### [Task]
Could you reproduce, from the records below, everything from the line with "Go to Products in the top navigation" down to the line with "Click the ZEN", keeping both of those lines and changing nothing?

### [Record excerpts]
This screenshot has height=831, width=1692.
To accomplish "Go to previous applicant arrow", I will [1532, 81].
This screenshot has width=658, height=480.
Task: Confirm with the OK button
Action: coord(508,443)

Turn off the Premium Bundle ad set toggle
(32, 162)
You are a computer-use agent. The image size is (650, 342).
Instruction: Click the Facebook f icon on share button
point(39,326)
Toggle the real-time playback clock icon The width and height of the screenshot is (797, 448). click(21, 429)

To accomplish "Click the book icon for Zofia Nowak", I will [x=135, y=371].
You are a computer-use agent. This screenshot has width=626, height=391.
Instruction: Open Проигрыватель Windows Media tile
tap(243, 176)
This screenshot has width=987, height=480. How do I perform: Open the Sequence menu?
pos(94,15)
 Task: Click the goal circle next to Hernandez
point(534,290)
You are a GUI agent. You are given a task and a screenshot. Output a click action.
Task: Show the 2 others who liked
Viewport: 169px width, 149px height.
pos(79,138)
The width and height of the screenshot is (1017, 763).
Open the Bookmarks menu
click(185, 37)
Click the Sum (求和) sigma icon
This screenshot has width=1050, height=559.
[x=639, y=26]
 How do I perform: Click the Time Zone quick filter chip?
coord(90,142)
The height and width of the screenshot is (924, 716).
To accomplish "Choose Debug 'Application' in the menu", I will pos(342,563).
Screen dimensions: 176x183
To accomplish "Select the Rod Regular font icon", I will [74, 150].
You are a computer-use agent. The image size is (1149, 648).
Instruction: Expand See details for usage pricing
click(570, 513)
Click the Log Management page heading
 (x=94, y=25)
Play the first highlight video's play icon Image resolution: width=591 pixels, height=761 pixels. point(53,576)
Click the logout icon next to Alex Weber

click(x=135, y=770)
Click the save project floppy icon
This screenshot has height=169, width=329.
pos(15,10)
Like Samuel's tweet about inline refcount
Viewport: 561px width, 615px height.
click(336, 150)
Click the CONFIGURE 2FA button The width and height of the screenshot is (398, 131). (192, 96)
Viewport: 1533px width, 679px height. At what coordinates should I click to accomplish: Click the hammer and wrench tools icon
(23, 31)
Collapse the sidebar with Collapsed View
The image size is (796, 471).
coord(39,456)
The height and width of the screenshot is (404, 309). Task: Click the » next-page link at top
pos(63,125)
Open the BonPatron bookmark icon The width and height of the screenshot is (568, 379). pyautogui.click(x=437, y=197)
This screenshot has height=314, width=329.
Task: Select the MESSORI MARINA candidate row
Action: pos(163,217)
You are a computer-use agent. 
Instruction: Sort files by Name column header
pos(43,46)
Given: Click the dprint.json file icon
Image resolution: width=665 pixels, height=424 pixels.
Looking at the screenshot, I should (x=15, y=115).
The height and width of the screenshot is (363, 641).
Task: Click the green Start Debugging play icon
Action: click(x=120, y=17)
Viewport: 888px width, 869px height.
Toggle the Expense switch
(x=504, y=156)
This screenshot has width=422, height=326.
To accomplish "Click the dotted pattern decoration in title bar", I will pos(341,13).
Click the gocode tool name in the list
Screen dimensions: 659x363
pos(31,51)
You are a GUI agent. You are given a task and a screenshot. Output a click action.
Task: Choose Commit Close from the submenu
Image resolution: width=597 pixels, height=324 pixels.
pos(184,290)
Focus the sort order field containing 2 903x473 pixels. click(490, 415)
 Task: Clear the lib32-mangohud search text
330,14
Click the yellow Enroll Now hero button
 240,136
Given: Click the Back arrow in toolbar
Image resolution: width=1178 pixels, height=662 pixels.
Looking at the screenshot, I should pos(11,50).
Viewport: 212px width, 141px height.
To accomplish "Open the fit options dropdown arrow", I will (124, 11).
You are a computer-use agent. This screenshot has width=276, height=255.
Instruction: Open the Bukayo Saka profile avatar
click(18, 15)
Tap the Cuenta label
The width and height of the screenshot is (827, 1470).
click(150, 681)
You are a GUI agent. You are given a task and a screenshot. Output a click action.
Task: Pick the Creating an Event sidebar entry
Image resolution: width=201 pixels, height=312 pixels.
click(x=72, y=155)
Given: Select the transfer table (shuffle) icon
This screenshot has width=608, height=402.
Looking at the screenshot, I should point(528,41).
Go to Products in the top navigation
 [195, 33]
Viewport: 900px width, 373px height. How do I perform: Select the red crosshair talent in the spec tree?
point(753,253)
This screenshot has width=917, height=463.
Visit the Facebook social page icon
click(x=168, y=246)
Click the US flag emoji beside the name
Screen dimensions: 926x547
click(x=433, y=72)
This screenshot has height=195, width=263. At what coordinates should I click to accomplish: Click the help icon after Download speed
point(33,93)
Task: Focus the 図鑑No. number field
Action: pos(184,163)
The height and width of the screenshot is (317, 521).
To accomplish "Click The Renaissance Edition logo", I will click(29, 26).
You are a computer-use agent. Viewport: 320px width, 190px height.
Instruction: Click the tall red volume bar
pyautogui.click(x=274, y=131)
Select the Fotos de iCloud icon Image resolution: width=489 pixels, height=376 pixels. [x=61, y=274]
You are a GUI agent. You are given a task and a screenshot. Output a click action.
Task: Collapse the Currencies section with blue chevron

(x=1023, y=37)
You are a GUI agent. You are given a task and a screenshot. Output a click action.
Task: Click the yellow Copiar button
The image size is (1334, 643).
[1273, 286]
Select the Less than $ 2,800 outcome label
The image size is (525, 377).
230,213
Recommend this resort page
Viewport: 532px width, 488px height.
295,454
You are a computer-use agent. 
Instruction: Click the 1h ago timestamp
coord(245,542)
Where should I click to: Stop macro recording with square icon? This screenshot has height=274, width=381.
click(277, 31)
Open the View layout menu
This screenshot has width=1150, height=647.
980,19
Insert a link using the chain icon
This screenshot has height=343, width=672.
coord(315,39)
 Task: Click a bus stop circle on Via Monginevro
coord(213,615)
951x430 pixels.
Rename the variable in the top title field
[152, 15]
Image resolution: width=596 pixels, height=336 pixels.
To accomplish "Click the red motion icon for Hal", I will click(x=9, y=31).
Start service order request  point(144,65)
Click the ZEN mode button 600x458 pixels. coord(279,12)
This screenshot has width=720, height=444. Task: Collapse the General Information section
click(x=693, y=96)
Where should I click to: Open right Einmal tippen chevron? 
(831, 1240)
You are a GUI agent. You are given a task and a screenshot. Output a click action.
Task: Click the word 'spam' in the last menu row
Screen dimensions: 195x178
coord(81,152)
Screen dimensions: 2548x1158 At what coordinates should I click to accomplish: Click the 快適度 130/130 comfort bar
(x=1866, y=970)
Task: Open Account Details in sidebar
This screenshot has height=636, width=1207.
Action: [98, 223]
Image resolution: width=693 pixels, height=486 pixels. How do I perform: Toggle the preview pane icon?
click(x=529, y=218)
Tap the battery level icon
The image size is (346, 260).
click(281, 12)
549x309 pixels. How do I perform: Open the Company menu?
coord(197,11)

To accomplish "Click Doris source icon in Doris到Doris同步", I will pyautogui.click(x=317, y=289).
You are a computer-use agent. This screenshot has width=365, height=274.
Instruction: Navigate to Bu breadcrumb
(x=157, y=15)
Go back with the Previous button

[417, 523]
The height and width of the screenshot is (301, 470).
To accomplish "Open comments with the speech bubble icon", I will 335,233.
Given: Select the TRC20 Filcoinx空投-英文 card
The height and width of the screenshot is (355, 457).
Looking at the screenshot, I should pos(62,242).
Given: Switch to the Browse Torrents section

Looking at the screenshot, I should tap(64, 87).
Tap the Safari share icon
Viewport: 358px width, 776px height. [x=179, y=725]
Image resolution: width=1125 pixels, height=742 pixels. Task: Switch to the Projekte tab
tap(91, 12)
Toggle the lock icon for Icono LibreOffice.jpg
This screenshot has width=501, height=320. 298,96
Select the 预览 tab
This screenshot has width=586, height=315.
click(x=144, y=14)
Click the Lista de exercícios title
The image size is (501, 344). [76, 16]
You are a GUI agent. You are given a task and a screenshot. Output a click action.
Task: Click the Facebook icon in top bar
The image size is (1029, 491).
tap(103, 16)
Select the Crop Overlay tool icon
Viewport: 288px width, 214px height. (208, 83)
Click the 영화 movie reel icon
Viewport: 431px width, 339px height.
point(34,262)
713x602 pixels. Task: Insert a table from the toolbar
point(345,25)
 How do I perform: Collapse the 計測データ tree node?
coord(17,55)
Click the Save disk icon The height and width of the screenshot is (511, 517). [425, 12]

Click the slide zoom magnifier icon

### [Exercise result]
Go to Products in the top navigation
 [195, 33]
Viewport: 900px width, 373px height. How do I perform: Select the red crosshair talent in the spec tree?
point(753,253)
This screenshot has width=917, height=463.
Visit the Facebook social page icon
click(x=168, y=246)
Click the US flag emoji beside the name
Screen dimensions: 926x547
click(x=433, y=72)
This screenshot has height=195, width=263. At what coordinates should I click to accomplish: Click the help icon after Download speed
point(33,93)
Task: Focus the 図鑑No. number field
Action: pos(184,163)
The height and width of the screenshot is (317, 521).
To accomplish "Click The Renaissance Edition logo", I will click(29, 26).
You are a computer-use agent. Viewport: 320px width, 190px height.
Instruction: Click the tall red volume bar
pyautogui.click(x=274, y=131)
Select the Fotos de iCloud icon Image resolution: width=489 pixels, height=376 pixels. [x=61, y=274]
You are a GUI agent. You are given a task and a screenshot. Output a click action.
Task: Collapse the Currencies section with blue chevron

(x=1023, y=37)
You are a GUI agent. You are given a task and a screenshot. Output a click action.
Task: Click the yellow Copiar button
The image size is (1334, 643).
[1273, 286]
Select the Less than $ 2,800 outcome label
The image size is (525, 377).
230,213
Recommend this resort page
Viewport: 532px width, 488px height.
295,454
You are a computer-use agent. 
Instruction: Click the 1h ago timestamp
coord(245,542)
Where should I click to: Stop macro recording with square icon? This screenshot has height=274, width=381.
click(277, 31)
Open the View layout menu
This screenshot has width=1150, height=647.
980,19
Insert a link using the chain icon
This screenshot has height=343, width=672.
coord(315,39)
 Task: Click a bus stop circle on Via Monginevro
coord(213,615)
951x430 pixels.
Rename the variable in the top title field
[152, 15]
Image resolution: width=596 pixels, height=336 pixels.
To accomplish "Click the red motion icon for Hal", I will click(x=9, y=31).
Start service order request  point(144,65)
Click the ZEN mode button 600x458 pixels. coord(279,12)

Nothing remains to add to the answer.